Aim of the exercise =>
Below is a listing; print exactly its lines from the one containing "The image size is (1000, 535)." down to the one containing "How do I perform: Hide", both inclusive, with every picture left out.

Source information =>
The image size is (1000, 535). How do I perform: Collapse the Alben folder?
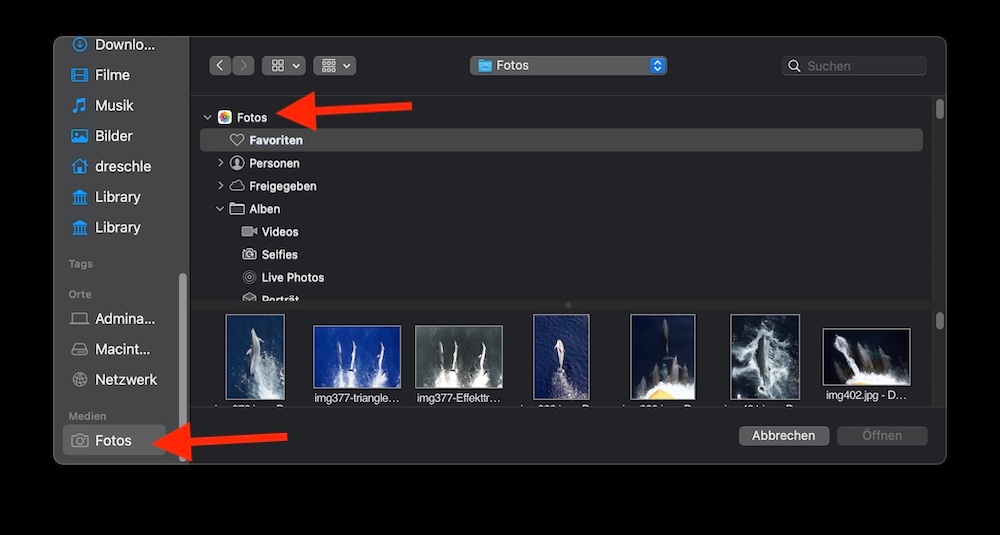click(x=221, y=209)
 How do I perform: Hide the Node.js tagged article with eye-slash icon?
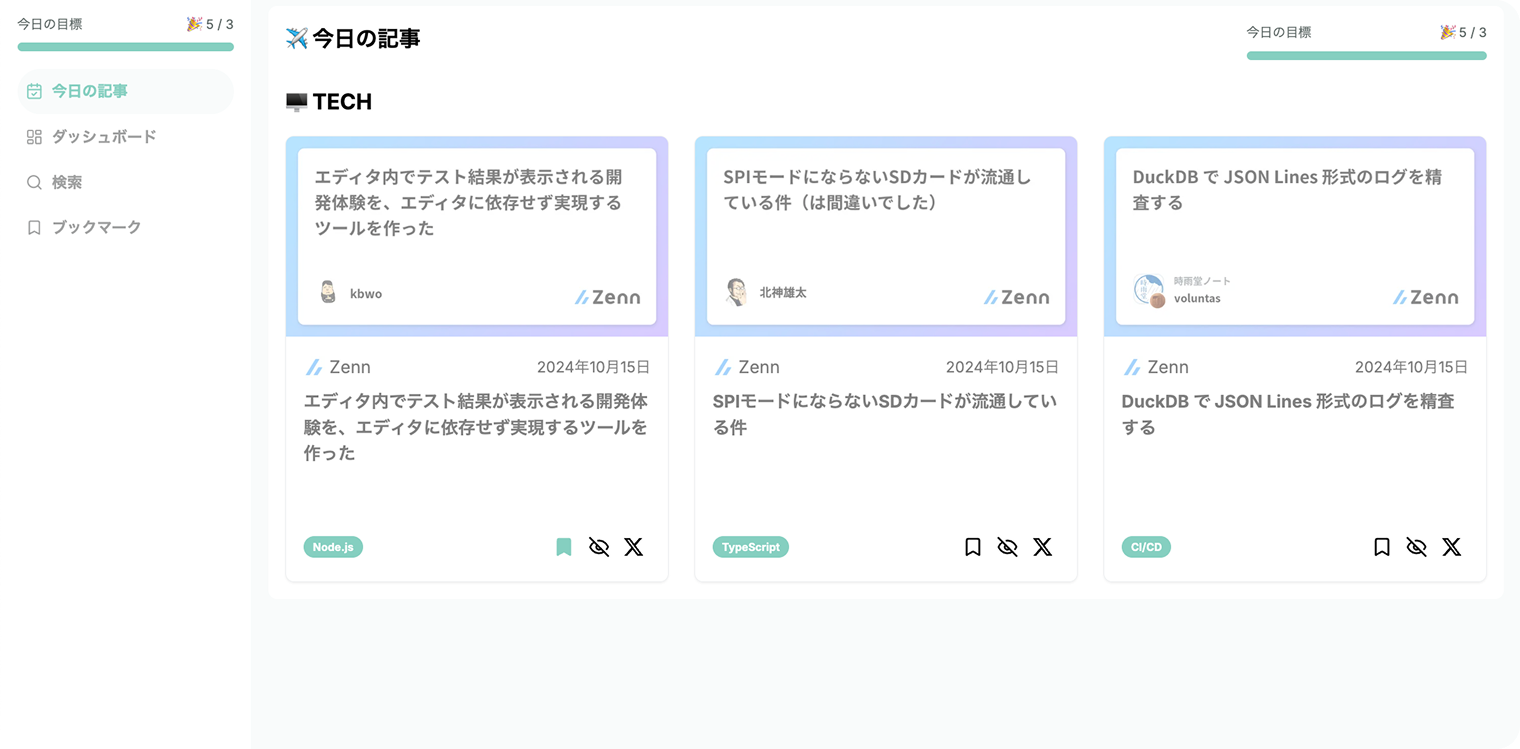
==
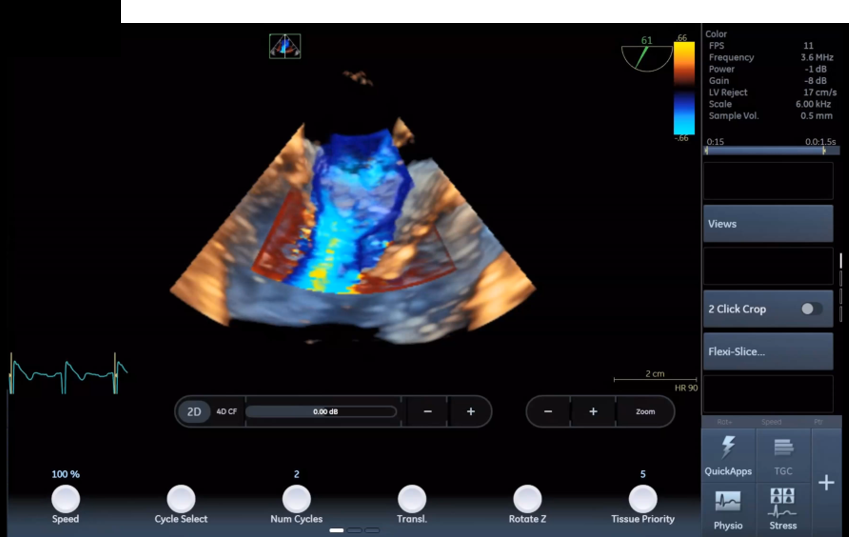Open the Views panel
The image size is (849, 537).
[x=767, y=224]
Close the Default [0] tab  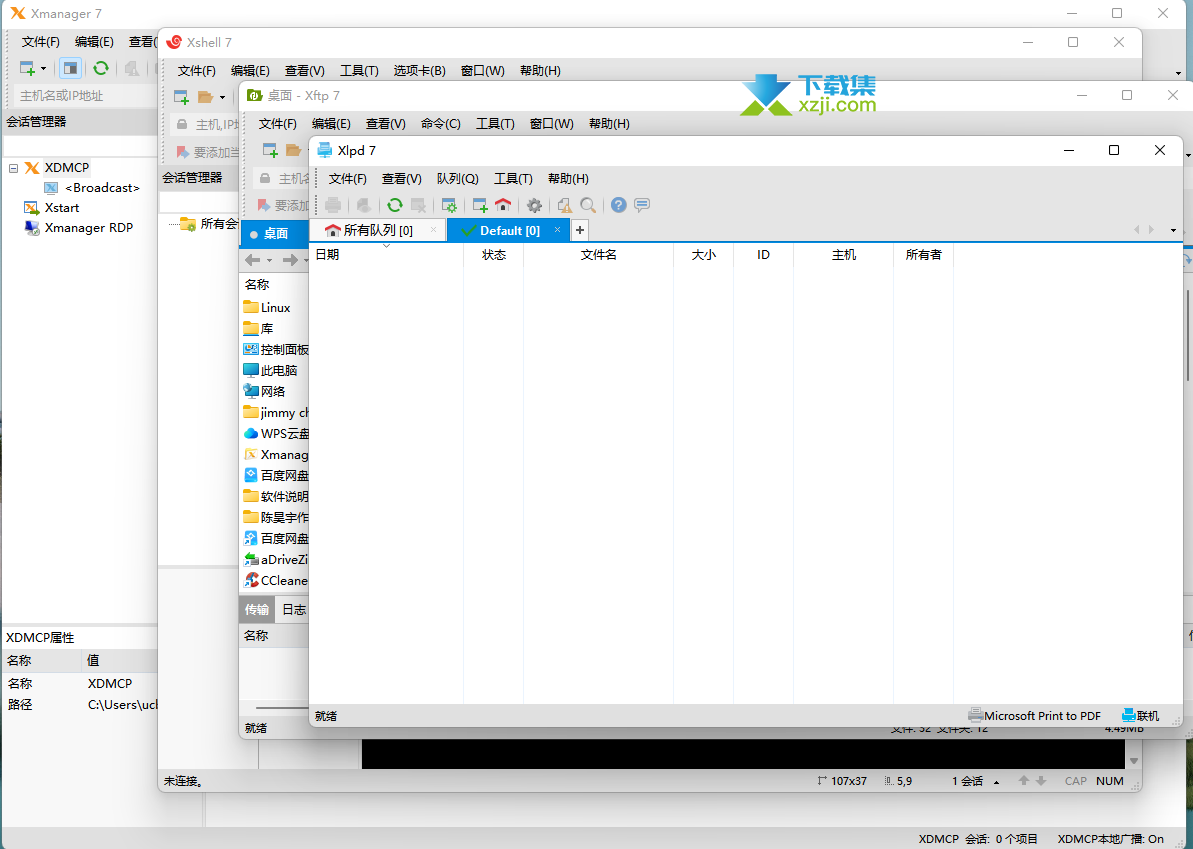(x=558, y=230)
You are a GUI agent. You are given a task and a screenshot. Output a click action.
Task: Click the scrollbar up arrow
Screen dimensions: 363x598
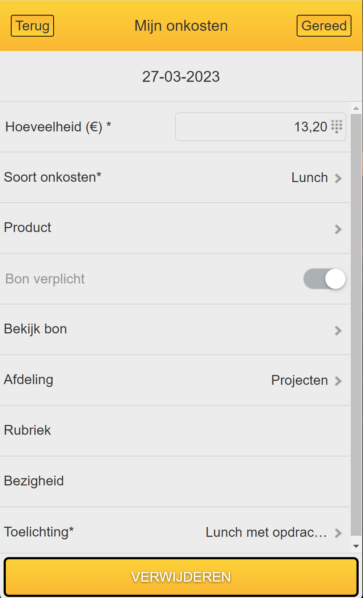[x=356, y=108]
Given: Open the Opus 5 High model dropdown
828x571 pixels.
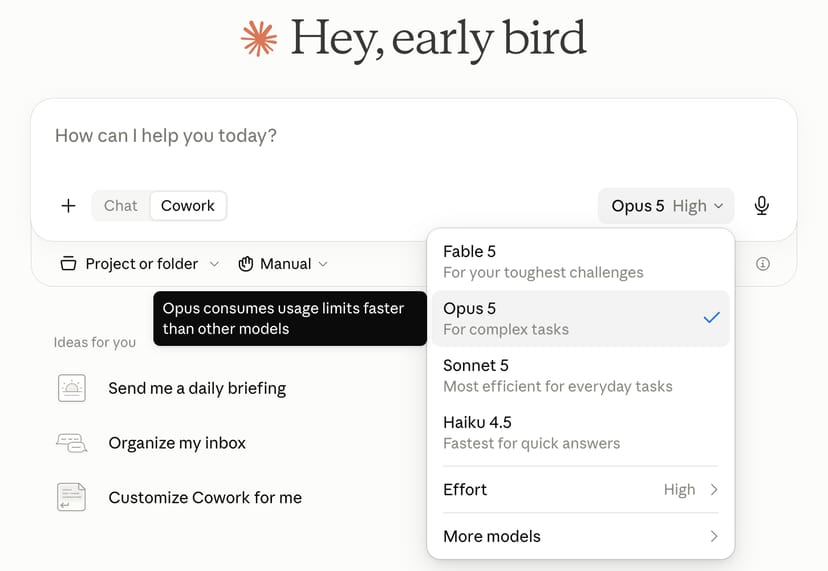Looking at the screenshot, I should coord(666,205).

Output below =>
The image size is (1000, 535). How do I perform: Collapse the Alben folder?
click(x=221, y=209)
 How do I perform: Hide the Node.js tagged article with eye-slash icon?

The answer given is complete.